Can you copy out every one of the lines below word for word, leaving the pictures out of your answer?

----- ENTRIES SUPPLIED -----

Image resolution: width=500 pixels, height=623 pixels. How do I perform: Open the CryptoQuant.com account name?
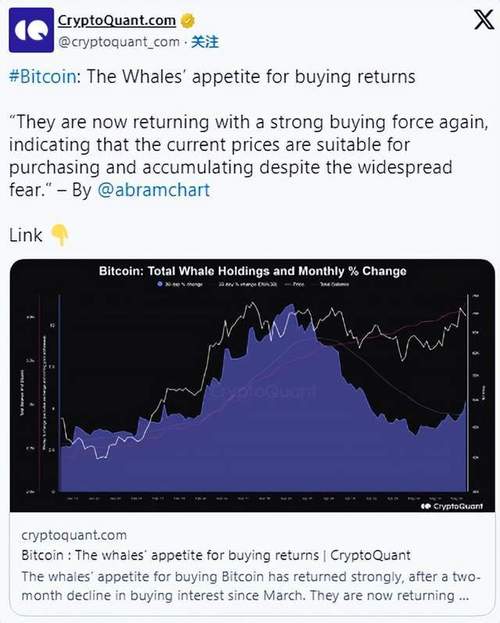(117, 20)
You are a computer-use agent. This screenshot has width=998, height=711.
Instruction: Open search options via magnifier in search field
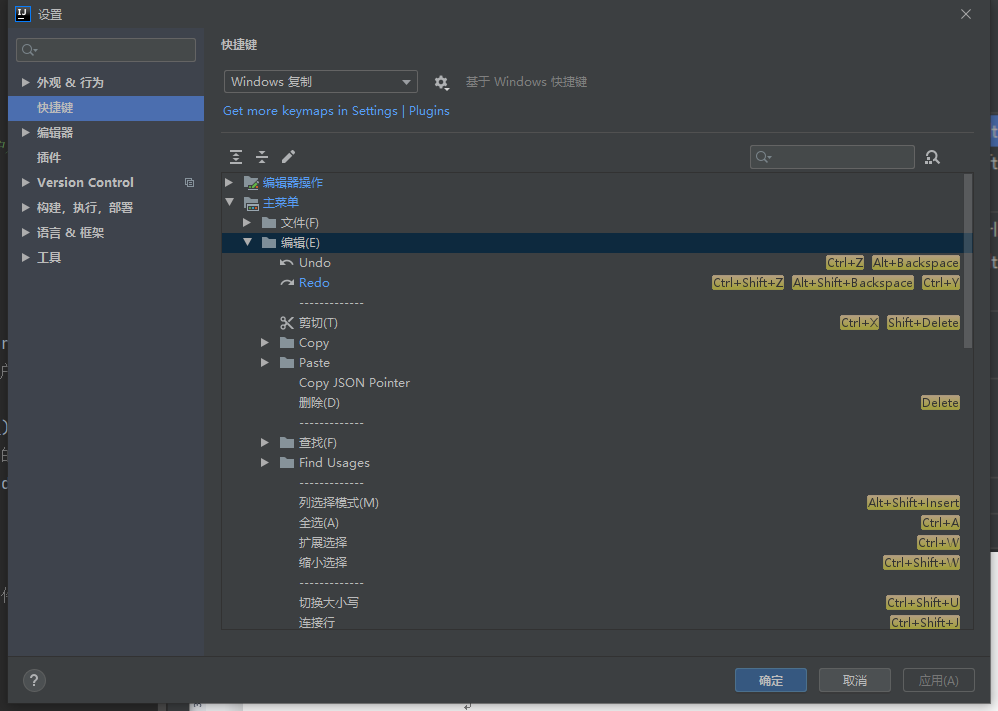(761, 157)
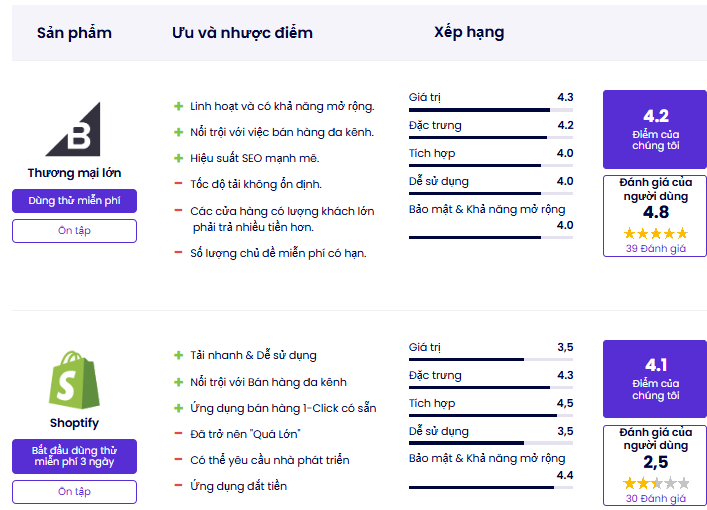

-----

## [OUTPUT OF THE TASK]
Image resolution: width=500 pixels, height=623 pixels. How do I perform: Open the CryptoQuant.com account name?
(117, 20)
You are a computer-use agent. This screenshot has width=998, height=711.
Instruction: Open search options via magnifier in search field
(761, 157)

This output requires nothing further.